• **PROBLEM TO WORK ON**
Reproduce everything in the material below, from the line containing "Where should I" down through the final line, including both ends. Leave the pictures out.

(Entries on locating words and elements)

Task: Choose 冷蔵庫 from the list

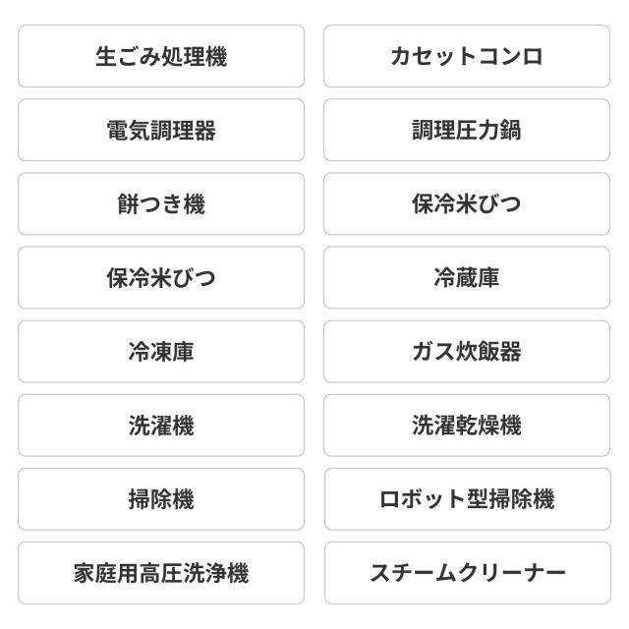Action: click(466, 278)
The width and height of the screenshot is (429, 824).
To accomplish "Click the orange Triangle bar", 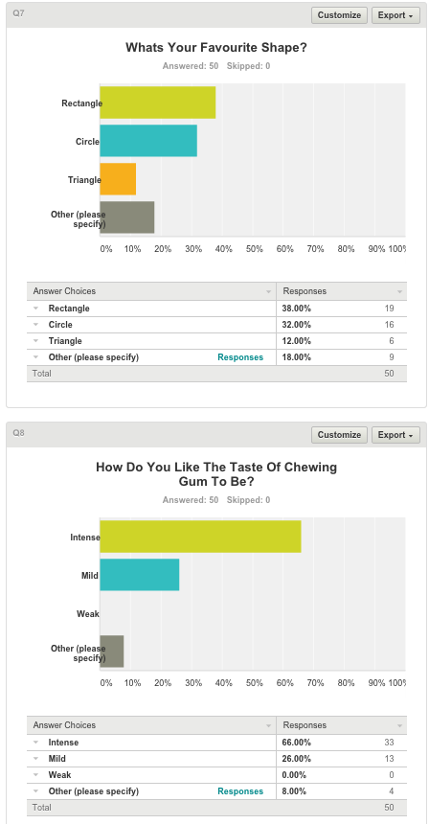I will click(x=118, y=179).
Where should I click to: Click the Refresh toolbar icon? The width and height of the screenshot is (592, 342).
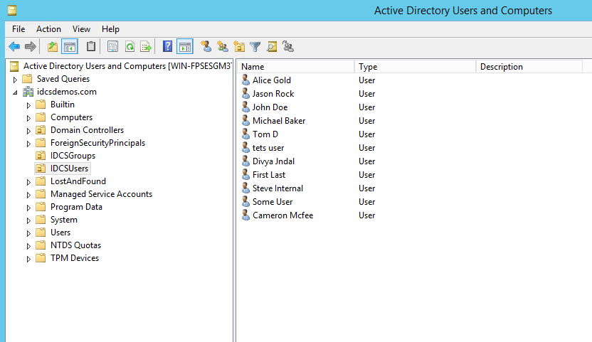(x=130, y=47)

• **SOLUTION TO THIS TASK**
Where should I click to: Click the Refresh toolbar icon? The width and height of the screenshot is (592, 342).
(x=130, y=47)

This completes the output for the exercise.